◆ WHAT YOU NEED TO DO:
Every entry has to be output exactly, with none skipped.

◆ DATA LISTING:
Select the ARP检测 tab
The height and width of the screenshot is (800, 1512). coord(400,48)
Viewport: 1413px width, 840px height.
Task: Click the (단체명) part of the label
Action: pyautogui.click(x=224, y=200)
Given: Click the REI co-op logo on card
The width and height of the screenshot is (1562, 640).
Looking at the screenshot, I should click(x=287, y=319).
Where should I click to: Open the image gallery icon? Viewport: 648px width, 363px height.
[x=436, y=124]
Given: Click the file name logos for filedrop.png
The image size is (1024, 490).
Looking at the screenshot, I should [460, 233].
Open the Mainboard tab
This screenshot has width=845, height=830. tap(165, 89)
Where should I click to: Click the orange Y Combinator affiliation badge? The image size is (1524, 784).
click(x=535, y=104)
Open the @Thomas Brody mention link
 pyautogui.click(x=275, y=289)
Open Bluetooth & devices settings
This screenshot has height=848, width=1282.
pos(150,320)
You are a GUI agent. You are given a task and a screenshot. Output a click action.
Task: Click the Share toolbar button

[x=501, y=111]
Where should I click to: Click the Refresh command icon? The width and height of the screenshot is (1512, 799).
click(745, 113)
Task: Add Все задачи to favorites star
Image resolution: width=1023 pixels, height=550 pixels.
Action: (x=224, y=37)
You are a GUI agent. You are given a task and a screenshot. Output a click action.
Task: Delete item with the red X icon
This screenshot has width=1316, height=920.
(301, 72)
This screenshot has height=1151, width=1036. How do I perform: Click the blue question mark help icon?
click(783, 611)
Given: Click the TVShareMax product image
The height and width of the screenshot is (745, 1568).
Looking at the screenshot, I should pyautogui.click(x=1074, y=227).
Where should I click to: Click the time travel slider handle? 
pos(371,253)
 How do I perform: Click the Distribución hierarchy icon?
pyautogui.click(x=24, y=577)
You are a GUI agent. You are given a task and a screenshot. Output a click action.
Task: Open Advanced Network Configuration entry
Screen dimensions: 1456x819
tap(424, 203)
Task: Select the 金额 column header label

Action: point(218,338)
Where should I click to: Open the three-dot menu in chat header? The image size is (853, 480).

◆ OUTPUT:
Select the ARP检测 tab
The height and width of the screenshot is (800, 1512). coord(400,48)
Viewport: 1413px width, 840px height.
Task: Click the (단체명) part of the label
Action: pyautogui.click(x=224, y=200)
Given: Click the REI co-op logo on card
The width and height of the screenshot is (1562, 640).
Looking at the screenshot, I should click(x=287, y=319).
Where should I click to: Open the image gallery icon? Viewport: 648px width, 363px height.
[x=436, y=124]
Given: Click the file name logos for filedrop.png
The image size is (1024, 490).
Looking at the screenshot, I should [460, 233].
Open the Mainboard tab
This screenshot has width=845, height=830. tap(165, 89)
Where should I click to: Click the orange Y Combinator affiliation badge? The image size is (1524, 784).
click(x=535, y=104)
Open the @Thomas Brody mention link
 pyautogui.click(x=275, y=289)
Open Bluetooth & devices settings
This screenshot has height=848, width=1282.
pos(150,320)
You are a GUI agent. You are given a task and a screenshot. Output a click action.
Task: Click the Share toolbar button

[x=501, y=111]
Where should I click to: Click the Refresh command icon? The width and height of the screenshot is (1512, 799).
click(745, 113)
Task: Add Все задачи to favorites star
Image resolution: width=1023 pixels, height=550 pixels.
Action: (x=224, y=37)
You are a GUI agent. You are given a task and a screenshot. Output a click action.
Task: Delete item with the red X icon
This screenshot has width=1316, height=920.
(301, 72)
This screenshot has height=1151, width=1036. How do I perform: Click the blue question mark help icon?
click(783, 611)
Given: Click the TVShareMax product image
The height and width of the screenshot is (745, 1568).
Looking at the screenshot, I should pyautogui.click(x=1074, y=227).
Where should I click to: Click the time travel slider handle? 
pos(371,253)
 How do I perform: Click the Distribución hierarchy icon?
pyautogui.click(x=24, y=577)
You are a GUI agent. You are given a task and a screenshot. Output a click action.
Task: Open Advanced Network Configuration entry
Screen dimensions: 1456x819
tap(424, 203)
Task: Select the 金额 column header label

Action: point(218,338)
Where should I click to: Open the three-dot menu in chat header? The image size is (853, 480).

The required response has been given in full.